What you have to do: Your task is to copy each line of the records that includes the string "will".

[Materials provided — start]

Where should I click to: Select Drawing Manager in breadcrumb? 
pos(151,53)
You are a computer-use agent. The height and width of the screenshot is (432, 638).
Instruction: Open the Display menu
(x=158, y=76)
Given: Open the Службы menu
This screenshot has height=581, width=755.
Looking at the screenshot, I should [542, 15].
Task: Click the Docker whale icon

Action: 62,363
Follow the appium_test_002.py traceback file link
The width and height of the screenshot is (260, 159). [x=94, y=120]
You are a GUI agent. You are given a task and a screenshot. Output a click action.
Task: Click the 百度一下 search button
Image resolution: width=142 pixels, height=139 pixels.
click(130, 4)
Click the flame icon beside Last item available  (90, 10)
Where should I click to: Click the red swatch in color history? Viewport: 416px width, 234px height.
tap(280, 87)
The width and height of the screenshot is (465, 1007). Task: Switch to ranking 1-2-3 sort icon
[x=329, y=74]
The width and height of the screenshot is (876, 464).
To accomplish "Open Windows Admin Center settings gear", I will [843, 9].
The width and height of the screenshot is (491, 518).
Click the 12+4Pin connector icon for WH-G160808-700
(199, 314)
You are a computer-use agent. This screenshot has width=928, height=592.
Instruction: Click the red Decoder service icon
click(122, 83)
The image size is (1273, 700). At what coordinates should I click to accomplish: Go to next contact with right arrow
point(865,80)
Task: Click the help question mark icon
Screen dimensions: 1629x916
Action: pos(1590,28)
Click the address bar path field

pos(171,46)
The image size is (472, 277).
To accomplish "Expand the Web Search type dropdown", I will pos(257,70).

[Materials provided — finish]

Exercise output:
To accomplish "Open Windows Admin Center settings gear", I will [843, 9].
To accomplish "Expand the Web Search type dropdown", I will pos(257,70).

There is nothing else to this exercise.